## ACTIVITY
The entries that follow must be given again exactly, with the pictures excluded.

[Opening MATERIAL FOR THIS EXERCISE section]

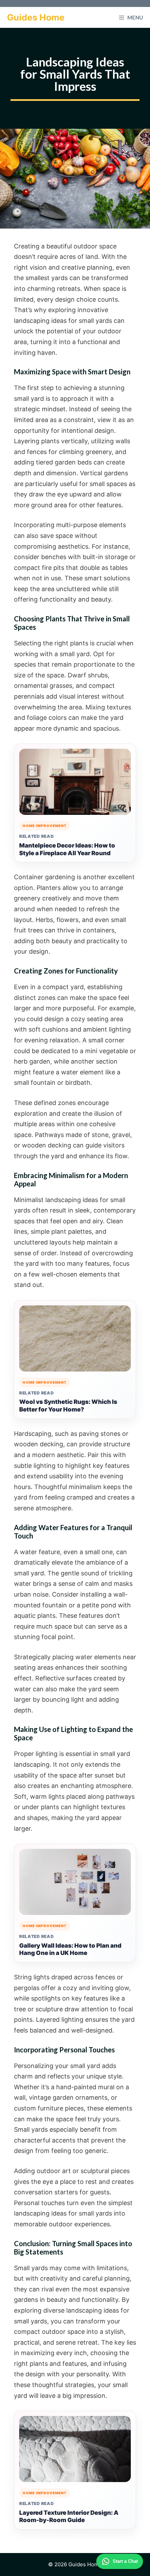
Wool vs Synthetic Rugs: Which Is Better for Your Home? (68, 1405)
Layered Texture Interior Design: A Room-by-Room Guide (69, 2516)
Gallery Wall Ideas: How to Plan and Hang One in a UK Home (70, 1949)
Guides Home (36, 17)
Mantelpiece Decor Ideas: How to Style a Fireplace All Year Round (67, 849)
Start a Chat (125, 2561)
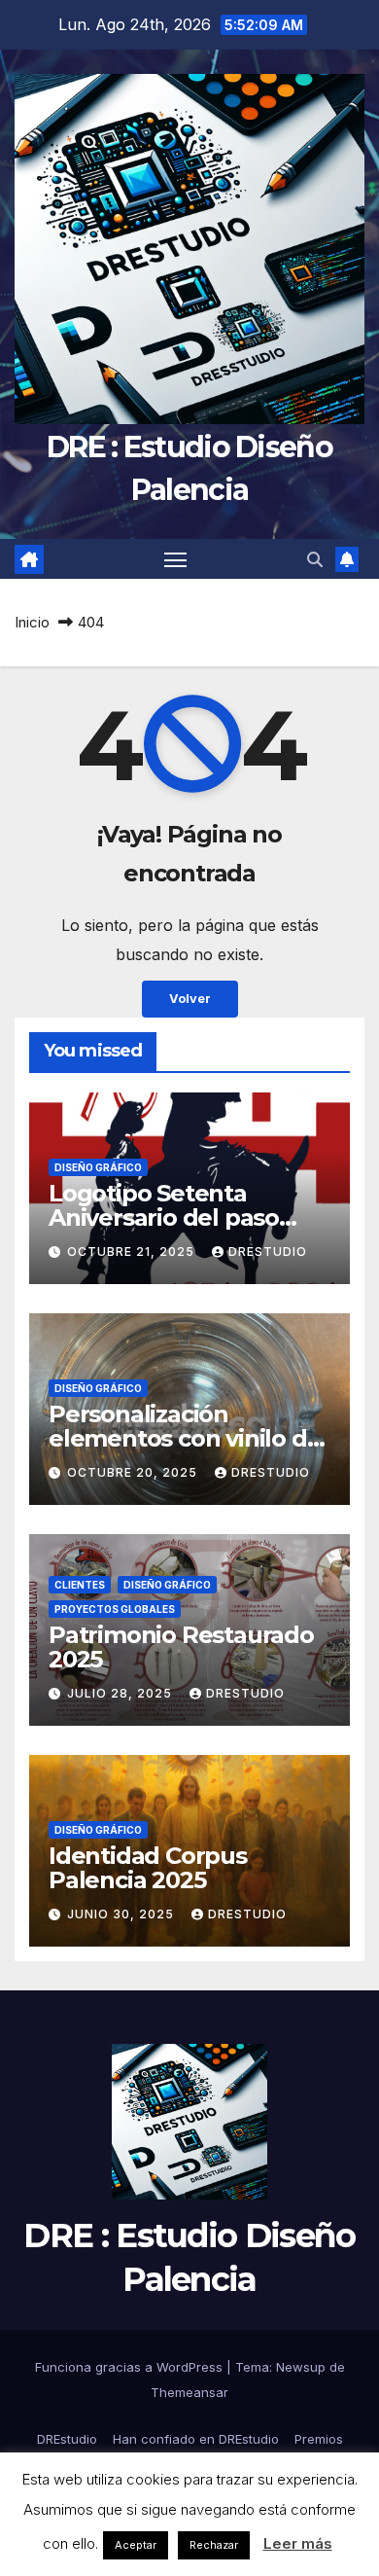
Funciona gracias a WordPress (130, 2367)
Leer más (297, 2543)
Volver (190, 998)
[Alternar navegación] (176, 559)
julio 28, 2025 (121, 1693)
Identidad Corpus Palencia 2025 (148, 1868)
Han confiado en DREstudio (196, 2439)
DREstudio (267, 1251)
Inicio (32, 622)
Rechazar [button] (214, 2545)
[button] (315, 559)
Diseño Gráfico (98, 1167)
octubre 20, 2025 (134, 1472)
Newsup (301, 2367)
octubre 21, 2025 (132, 1251)
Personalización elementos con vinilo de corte (185, 1438)
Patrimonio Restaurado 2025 (181, 1647)
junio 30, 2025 (122, 1914)
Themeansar (189, 2392)
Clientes (79, 1585)
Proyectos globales (114, 1609)
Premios (318, 2439)
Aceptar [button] (135, 2545)
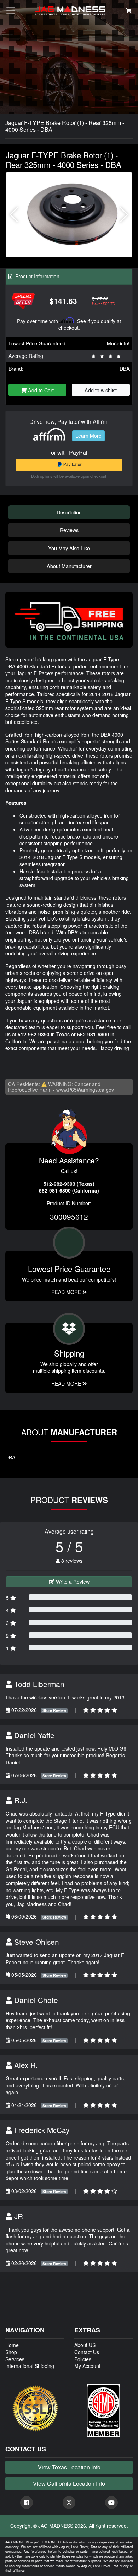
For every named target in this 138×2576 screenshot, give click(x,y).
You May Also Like (69, 548)
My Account (87, 2365)
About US (85, 2344)
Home (12, 2344)
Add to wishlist (101, 390)
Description (69, 512)
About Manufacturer (69, 565)
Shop (11, 2352)
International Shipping (29, 2365)
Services (14, 2359)
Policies (82, 2359)
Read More (66, 1291)
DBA (125, 368)
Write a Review (72, 1581)
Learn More (88, 435)
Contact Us (86, 2352)
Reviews (69, 530)
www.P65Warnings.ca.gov (85, 1089)
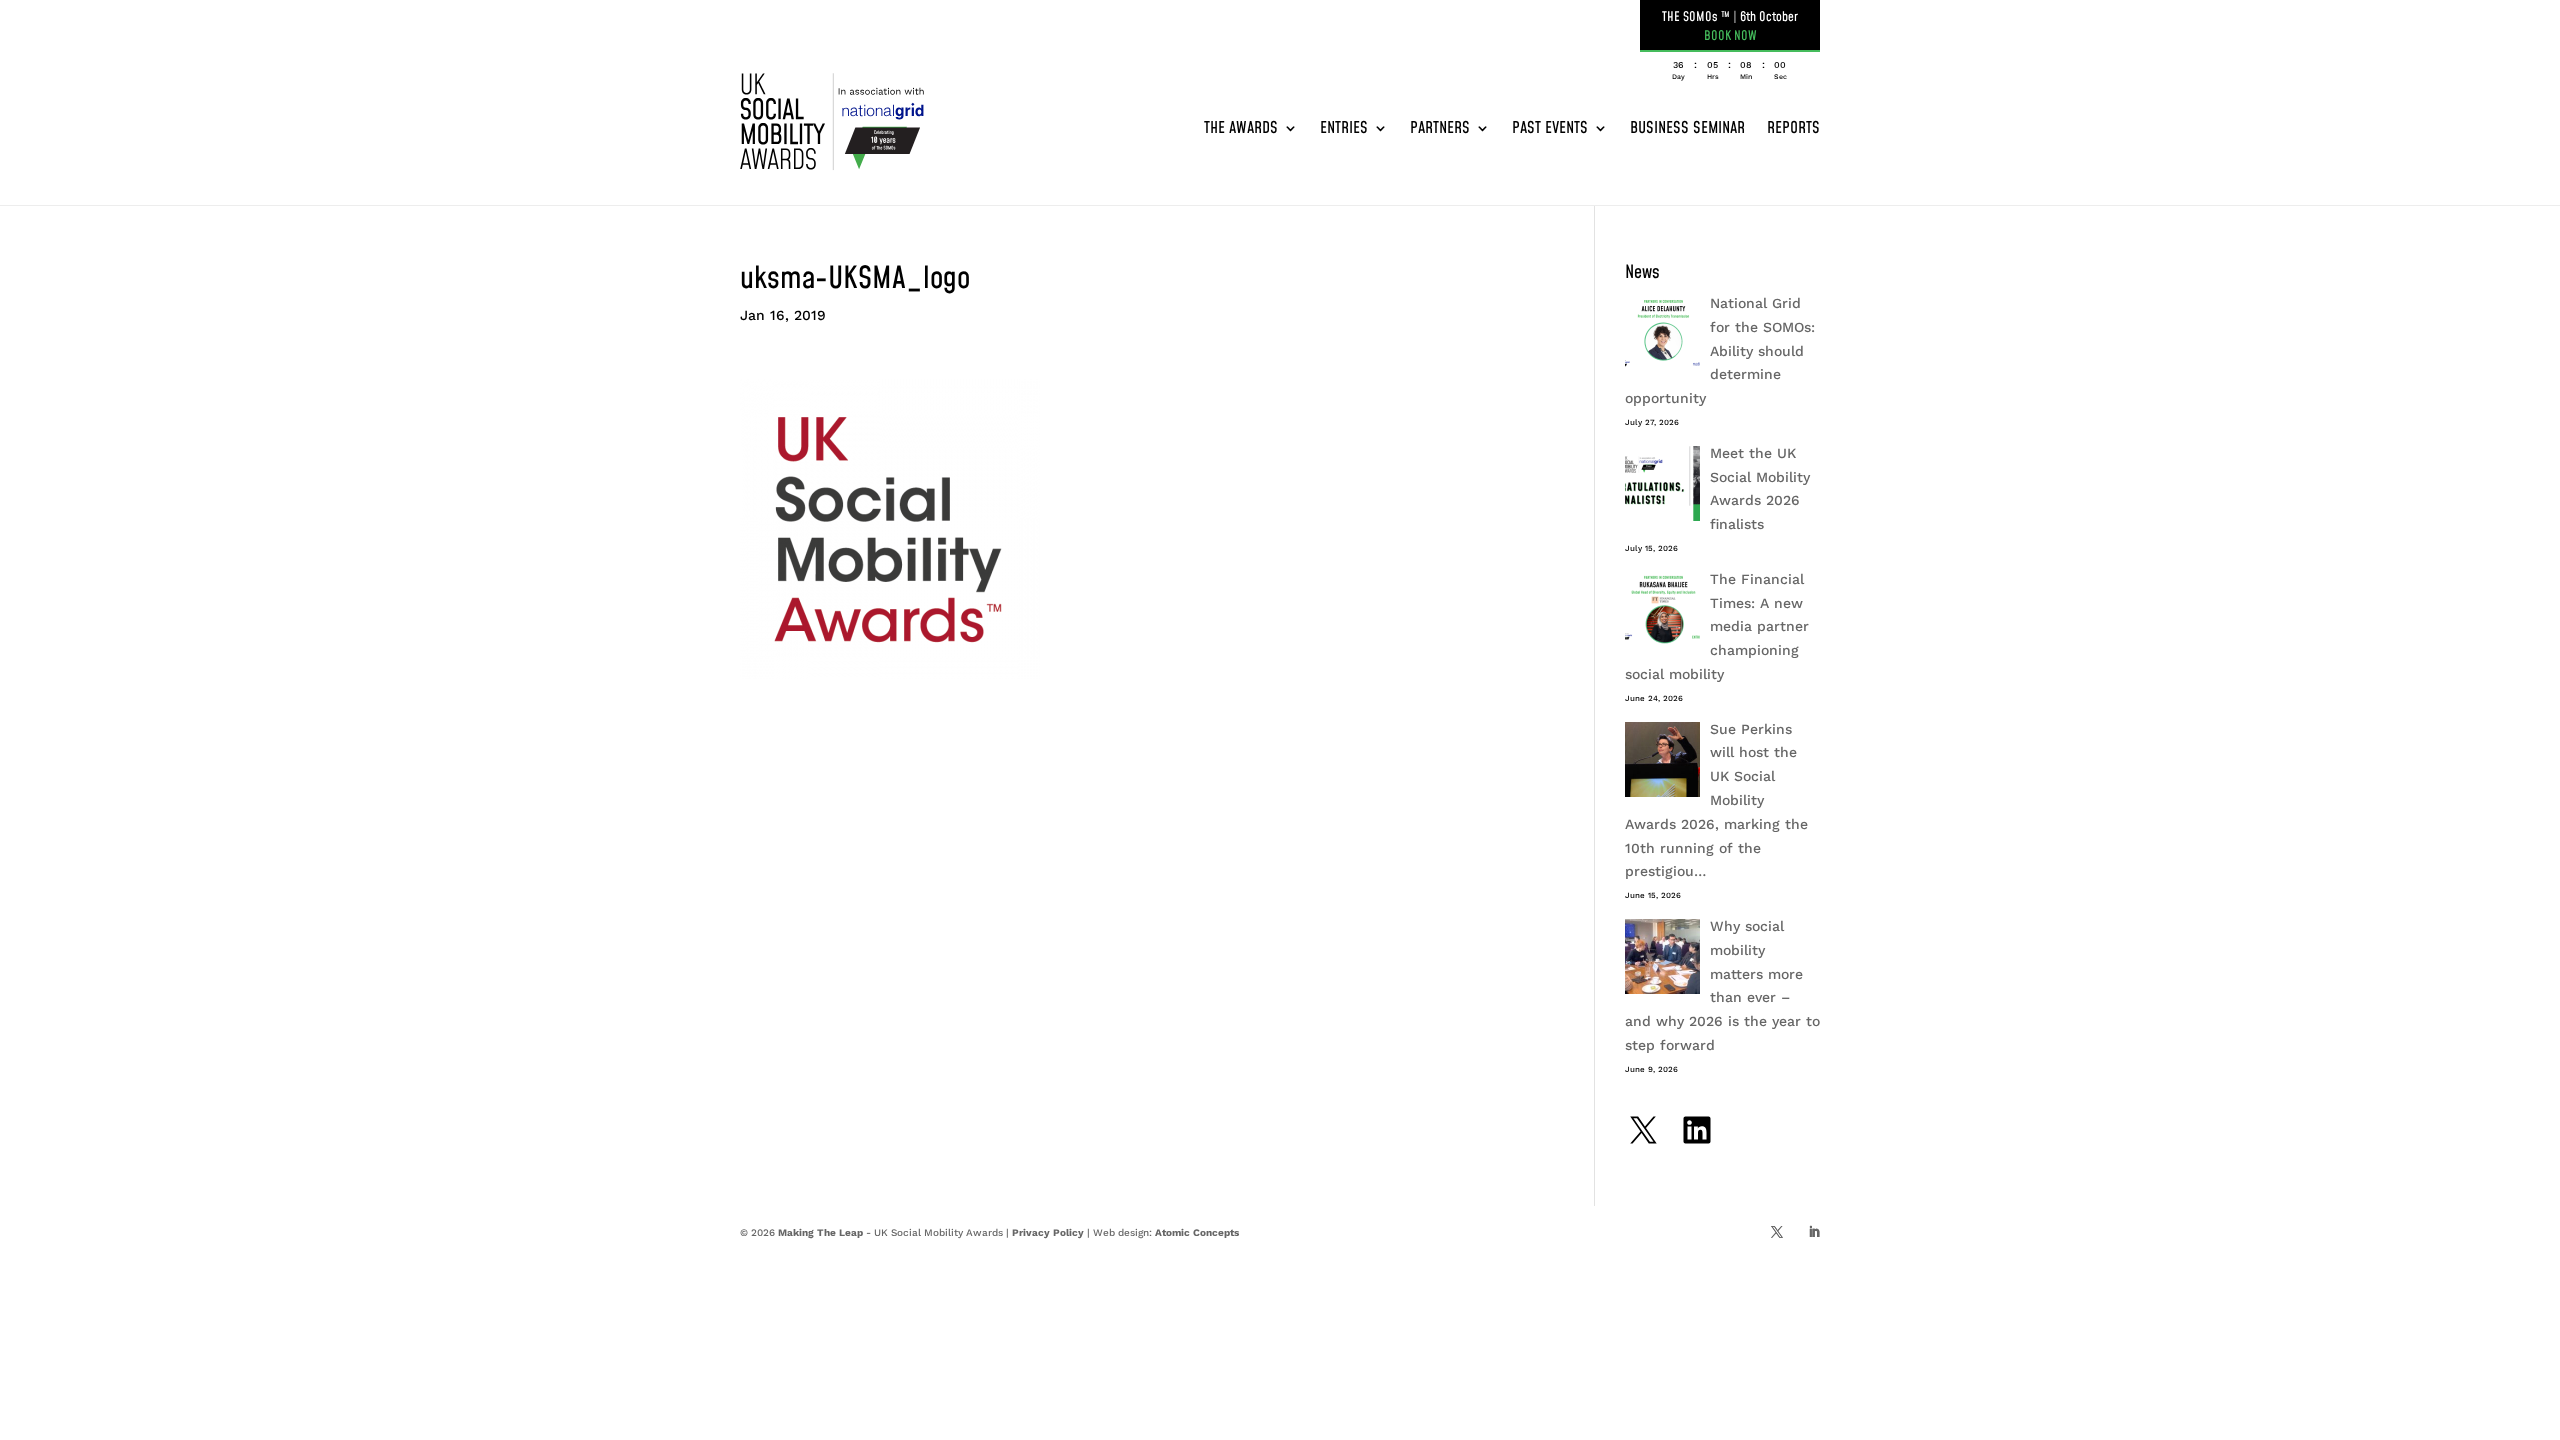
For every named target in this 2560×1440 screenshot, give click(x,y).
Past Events (1550, 128)
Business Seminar (1687, 128)
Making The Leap (820, 1232)
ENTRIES (1344, 128)
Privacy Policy (1048, 1232)
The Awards (1241, 128)
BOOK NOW (1730, 36)
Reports (1793, 128)
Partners (1440, 128)
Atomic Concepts (1197, 1232)
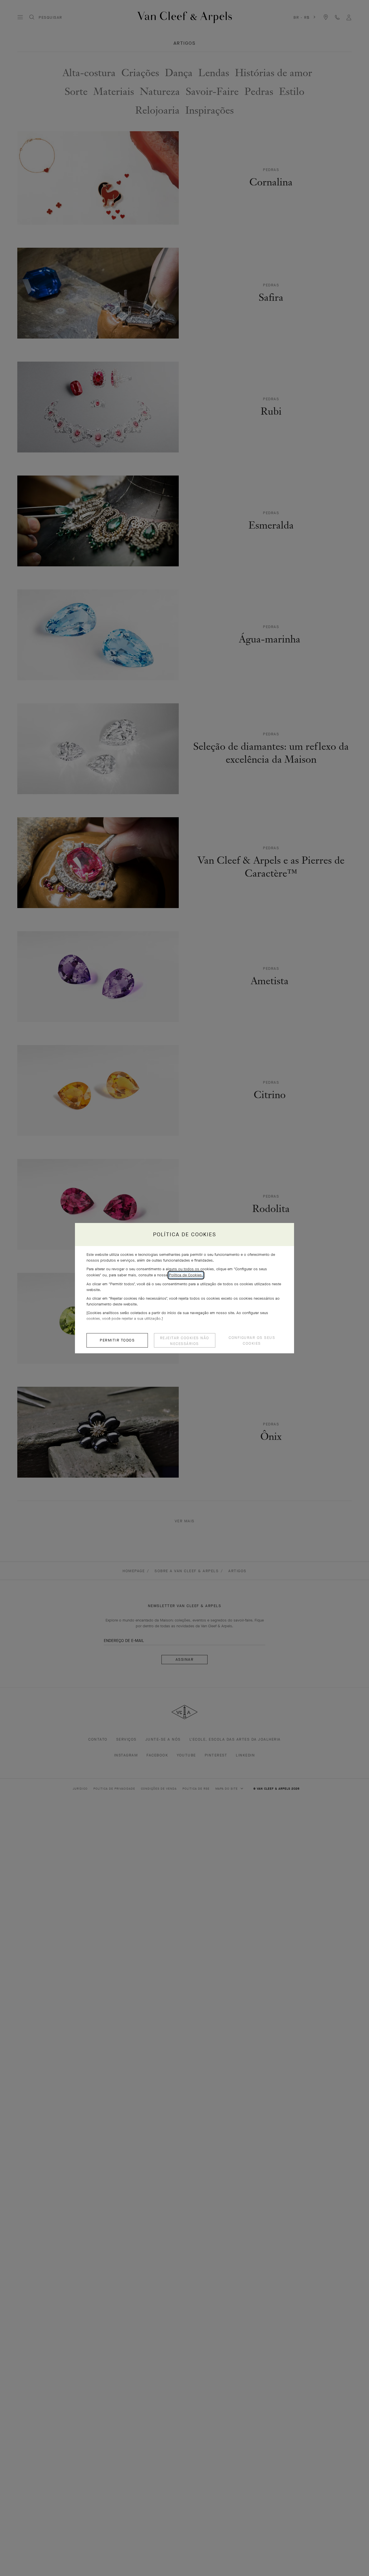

[Closing MATERIAL FOR THIS EXERCISE section]

## ANSWER SPACE
Wool vs Synthetic Rugs: Which Is Better for Your Home? (68, 1405)
Layered Texture Interior Design: A Room-by-Room Guide (69, 2516)
Gallery Wall Ideas: How to Plan and Hang One in a UK Home (70, 1949)
Guides Home (36, 17)
Mantelpiece Decor Ideas: How to Style a Fireplace All Year Round (67, 849)
Start a Chat (125, 2561)
Funciona gracias a WordPress (130, 2367)
Leer más (297, 2543)
Volver (190, 998)
[Alternar navegación] (176, 559)
julio 28, 2025 (121, 1693)
Identidad Corpus Palencia 2025 (148, 1868)
Han confiado en DREstudio (196, 2439)
DREstudio (267, 1251)
Inicio (32, 622)
Rechazar [button] (214, 2545)
[button] (315, 559)
Diseño Gráfico (98, 1167)
octubre 20, 2025 (134, 1472)
Newsup (301, 2367)
octubre 21, 2025 (132, 1251)
Personalización elementos con vinilo de corte (185, 1438)
Patrimonio Restaurado 2025 (181, 1647)
junio 30, 2025 (122, 1914)
Themeansar (189, 2392)
Clientes (79, 1585)
Proyectos globales (114, 1609)
Premios (318, 2439)
Aceptar [button] (135, 2545)
For every named target in this 138×2576 screenshot, give click(x,y).
You May Also Like (69, 548)
My Account (87, 2365)
About US (85, 2344)
Home (12, 2344)
Add to wishlist (101, 390)
Description (69, 512)
About Manufacturer (69, 565)
Shop (11, 2352)
International Shipping (29, 2365)
Services (14, 2359)
Policies (82, 2359)
Read More (66, 1291)
DBA (125, 368)
Write a Review (72, 1581)
Learn More (88, 435)
Contact Us (86, 2352)
Reviews (69, 530)
www.P65Warnings.ca.gov (85, 1089)
For every named target in this 2560×1440 screenshot, give click(x,y).
Past Events (1550, 128)
Business Seminar (1687, 128)
Making The Leap (820, 1232)
ENTRIES (1344, 128)
Privacy Policy (1048, 1232)
The Awards (1241, 128)
BOOK NOW (1730, 36)
Reports (1793, 128)
Partners (1440, 128)
Atomic Concepts (1197, 1232)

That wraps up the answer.